The Role of Galectin-3: From Oligodendroglial Differentiation and Myelination to Demyelination and Remyelination Processes in a Cuprizone-Induced Demyelination Model.

HOYOS HC, ; MARDER M, ; ULRICH R,; GUDI V, ; STANGEL M, ; RABINOVICH GA,; PASQUINI LA,; PASQUINI JM

ADVANCES IN EXPERIMENTAL MEDICINE AND BIOLOGY.

SPRINGER-VERLAG BERLIN

Año: 2016 vol. 949 p. 311 - 332

0065-2598

Abstract The aim of the present work was to combine our previously published results with our new data to show how galectin-3 (Gal-3) controls myelin integrity and function, promotes oligodendroglial cell differentiation and regulates microglial responses to limit cuprizone- (CPZ)-induced demyelination and foster remyelination.
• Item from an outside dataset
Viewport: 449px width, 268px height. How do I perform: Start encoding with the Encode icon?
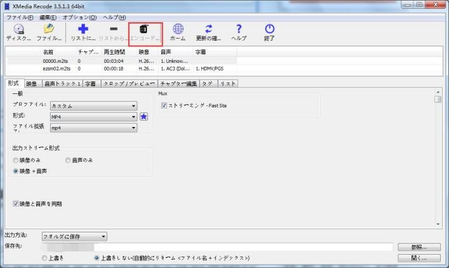(x=145, y=29)
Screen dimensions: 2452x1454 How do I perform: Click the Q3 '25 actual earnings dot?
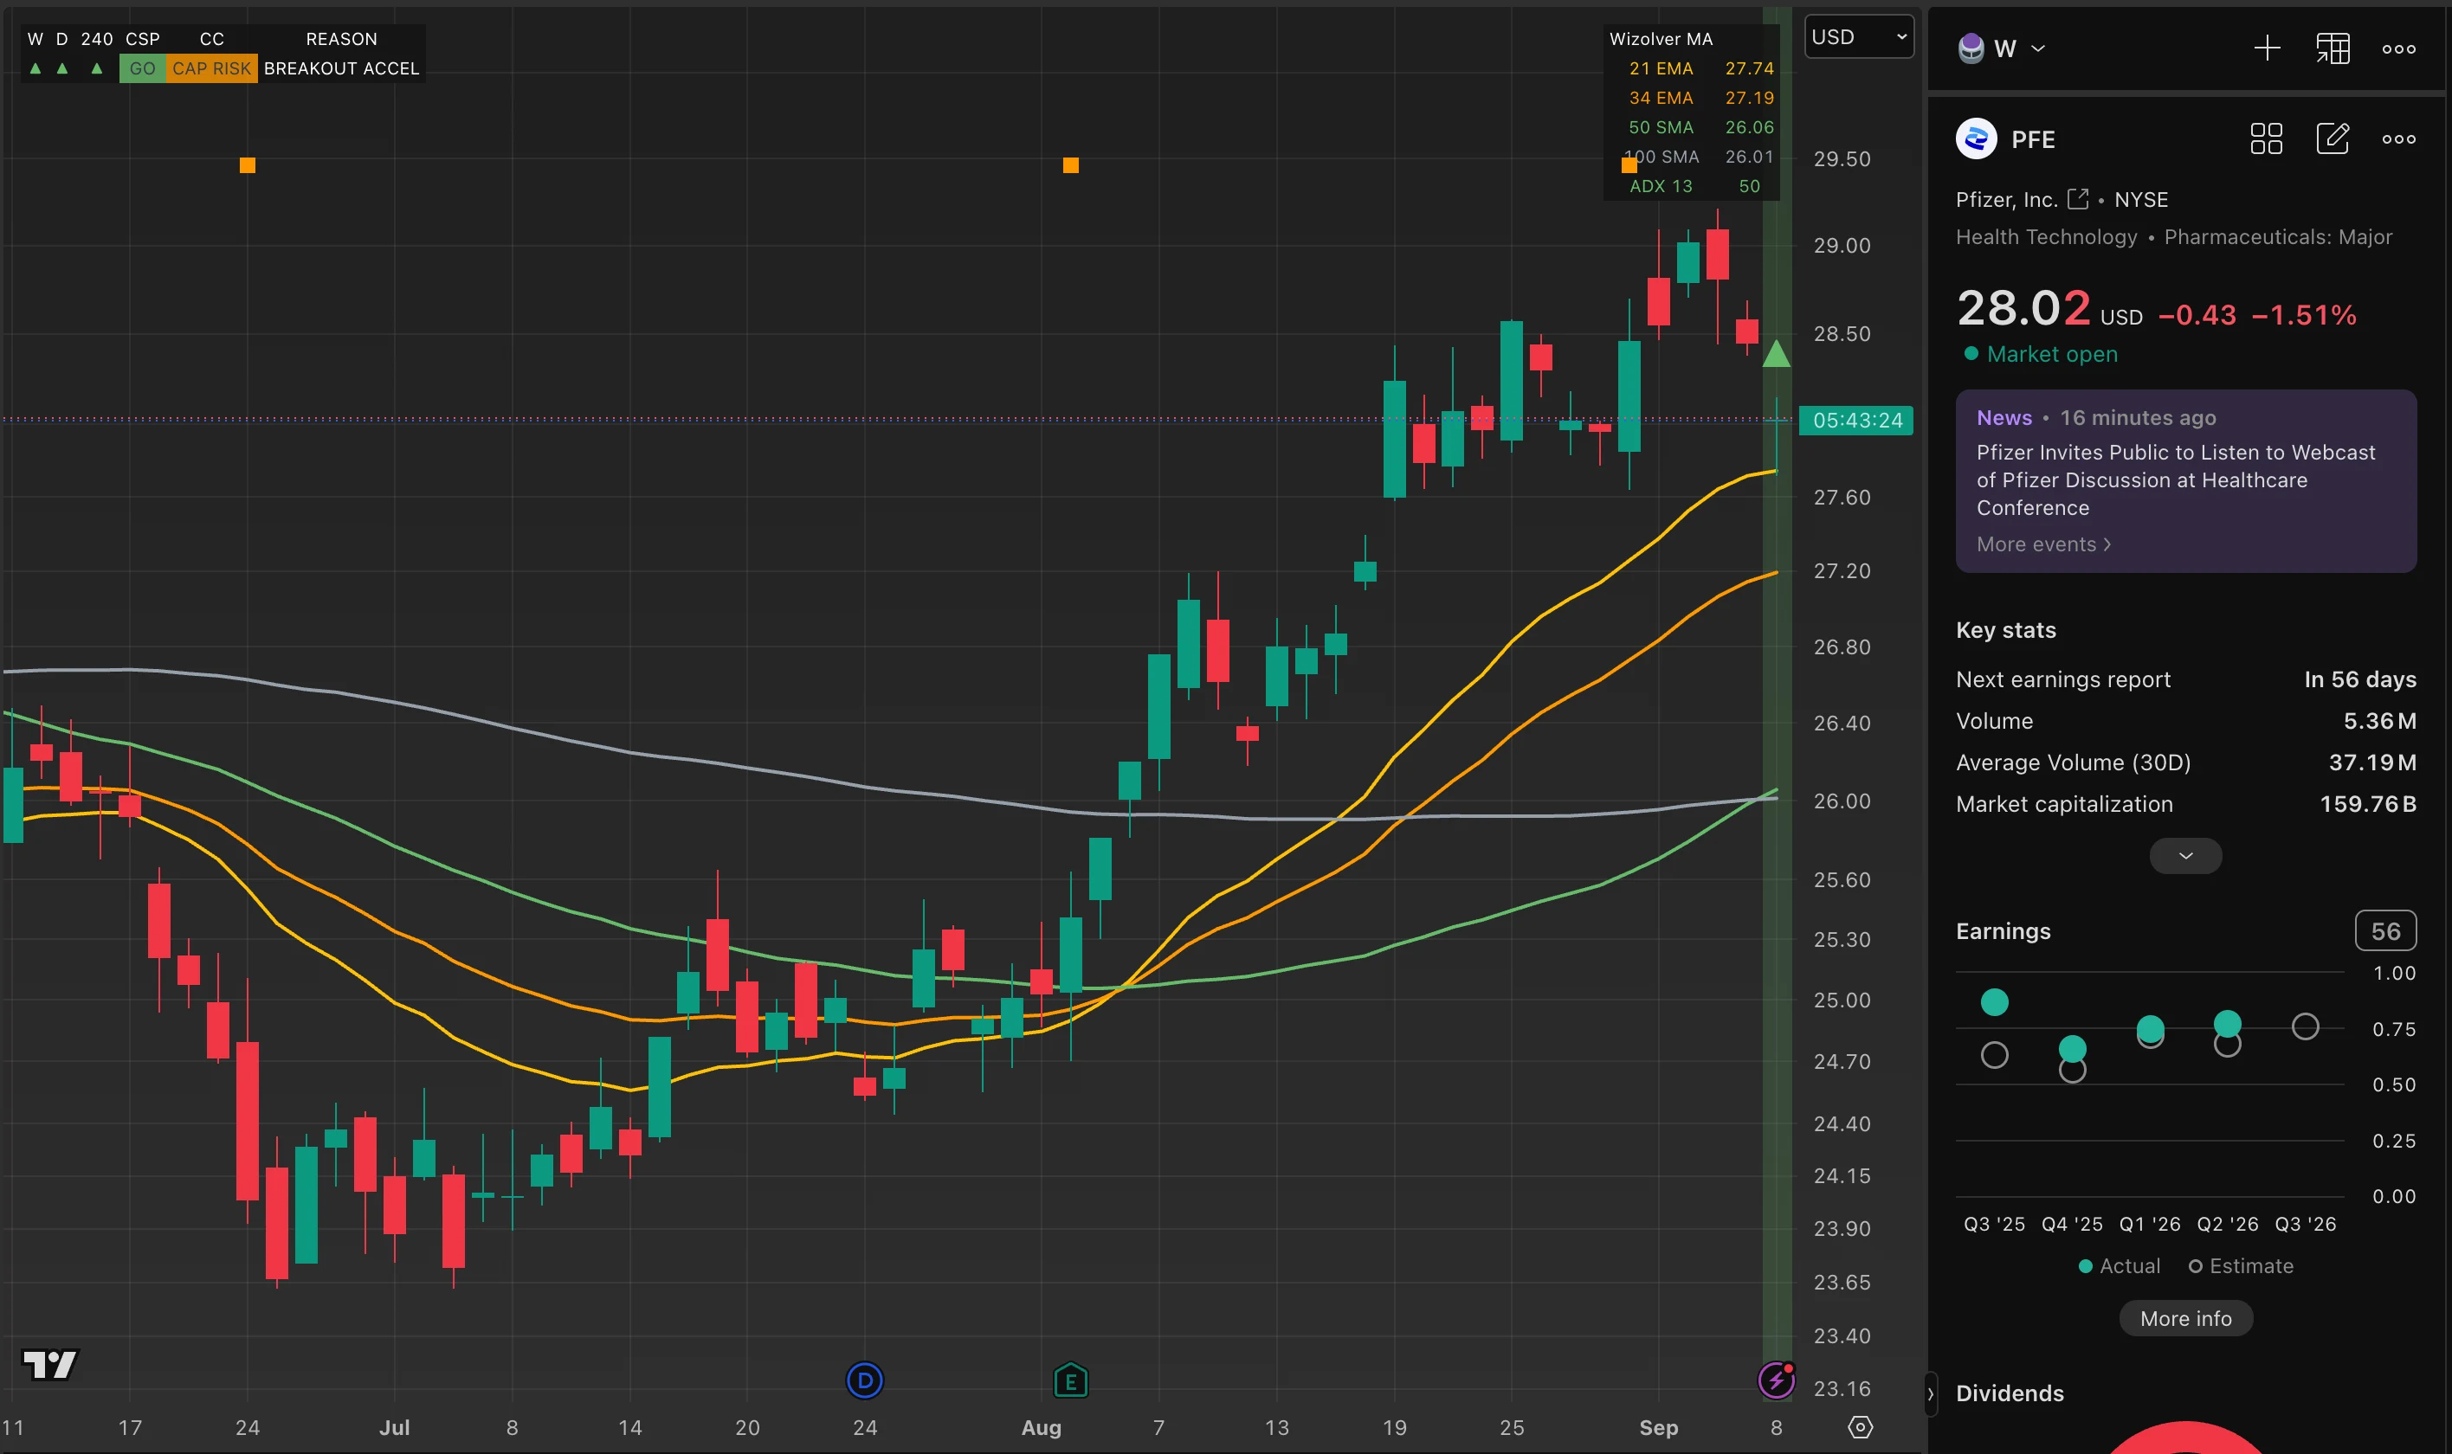pyautogui.click(x=1993, y=1002)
In this study, eight-week-old Gal-3-deficient (Lgals3-/-) and wild type (WT) mice were fed a diet containing 0.2% CPZ w/w for 6 weeks, after which CPZ was withdrawn in order to allow remyelination. Our results show that remyelination was less efficient in Lgals3-/- than in WT mice. Electron microscopic images from remyelinated sections in Lgals3-/- mice revealed collapsed axons with a defective myelin wrap, while remyelinated WT mice had normal axons without relevant myelin wrap disruption. MMP-3 expression increased during remyelination in WT but not in Lgals3-/- mice. The number of CD45+, TNF+ and TREM-2b+ cells decreased only in WT mice only, with no alterations in Lgals3-/- mice during demyelination and remyelination. Therefore, Gal-3 influences remyelination by mechanisms involving the tuning of microglial cells, modulation of MMP activity, and changes in myelin architecture.